Provided records:

━━━

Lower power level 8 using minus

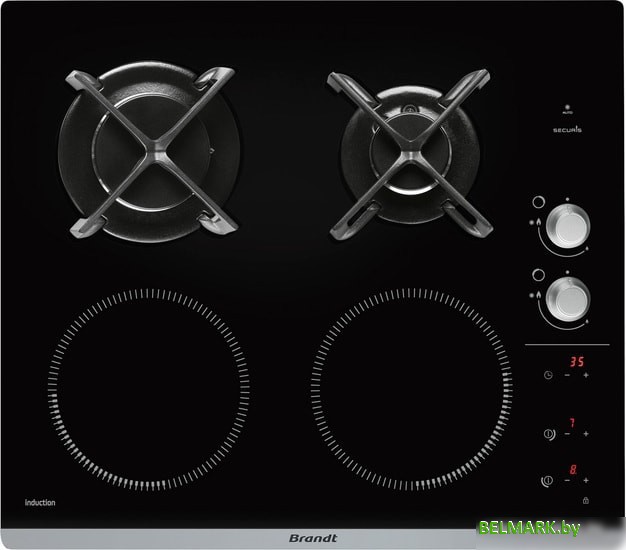(567, 481)
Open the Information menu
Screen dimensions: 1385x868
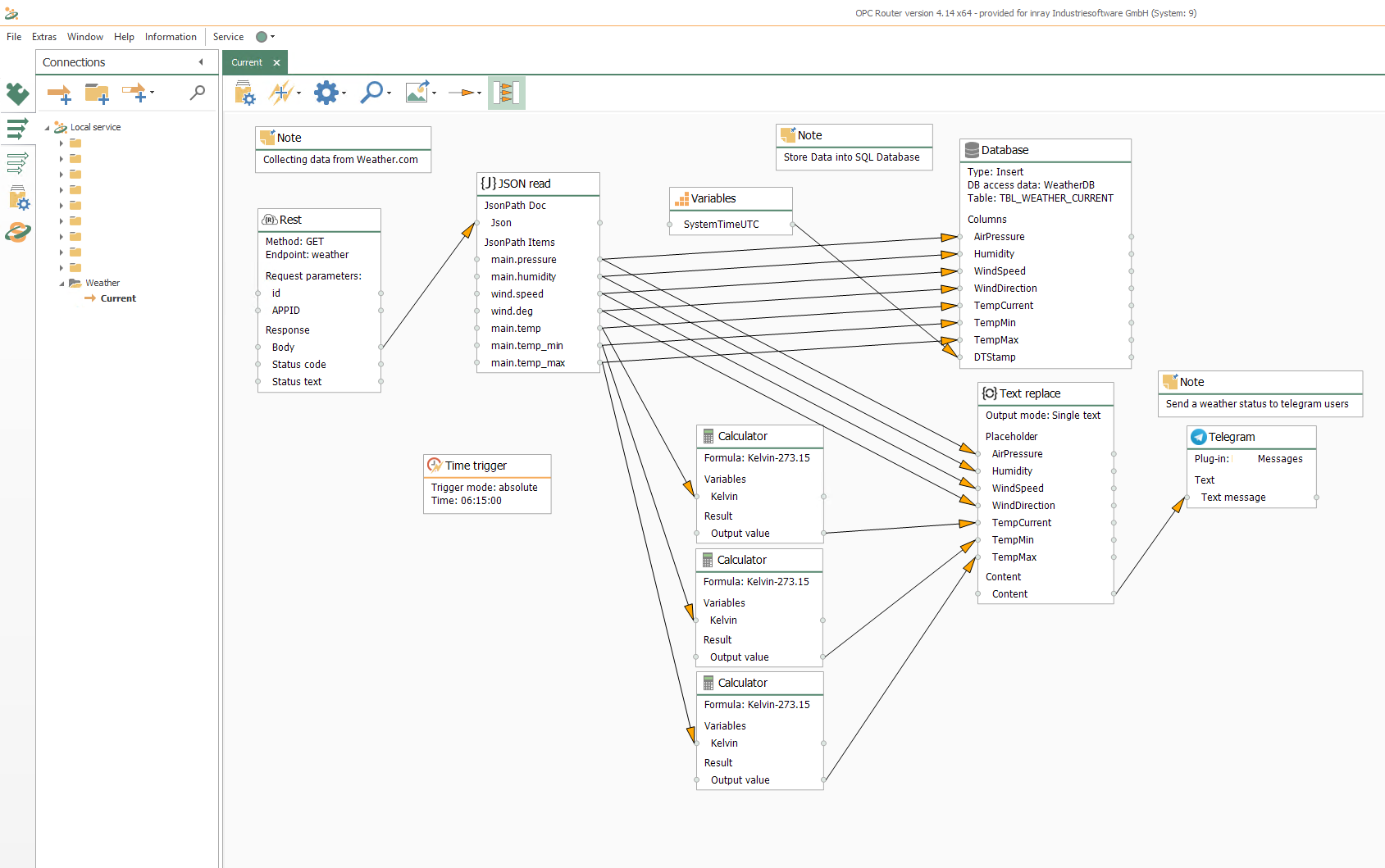coord(171,37)
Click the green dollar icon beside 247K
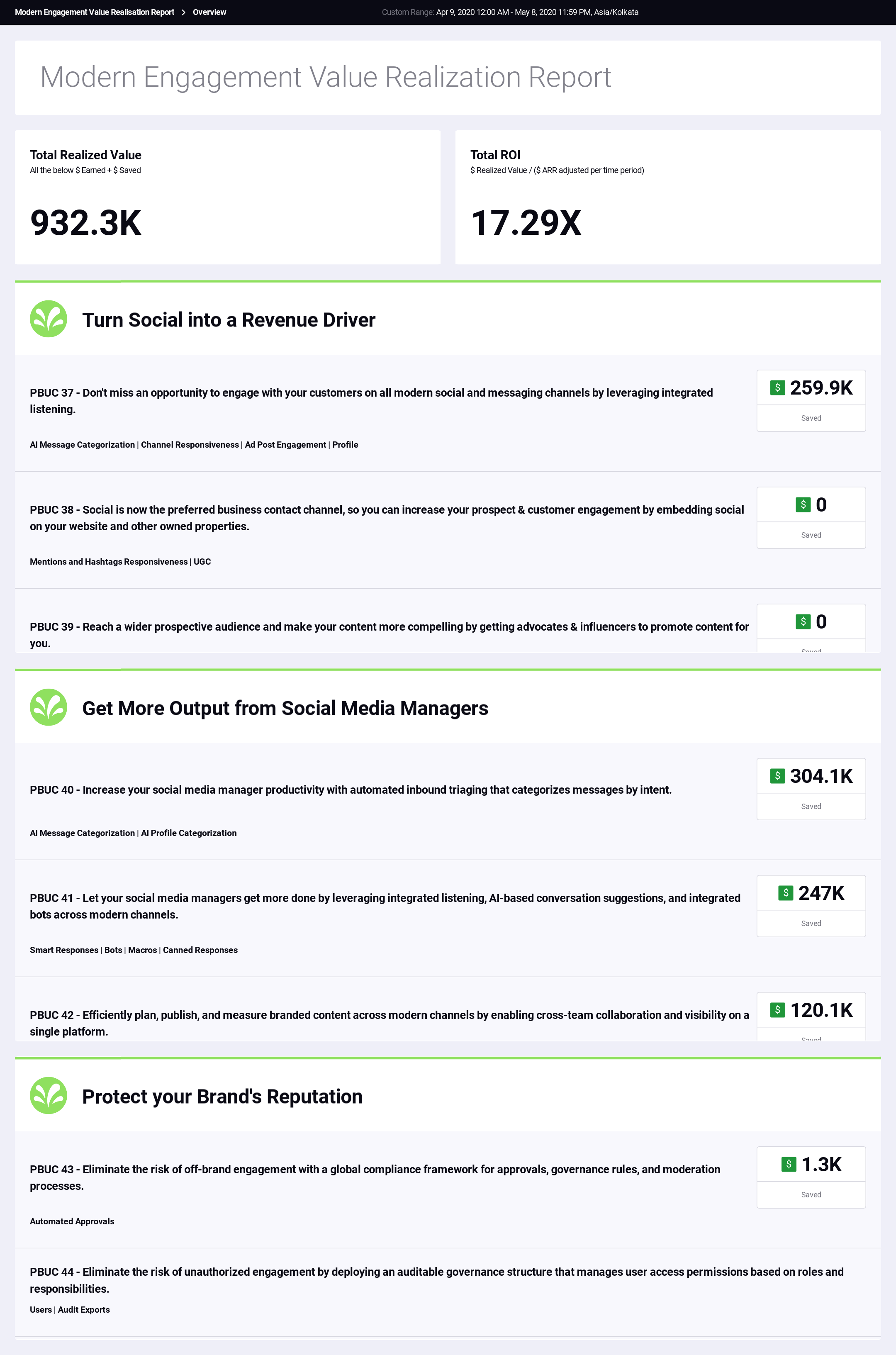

━━━

Aim: Rewrite these lines with "icon" swapped for "symbol" and everything else unchanged. Leave out the pictures.

Full output:
Lower power level 8 using minus

(567, 481)
Open the Information menu
Screen dimensions: 1385x868
coord(171,37)
Click the green dollar symbol beside 247K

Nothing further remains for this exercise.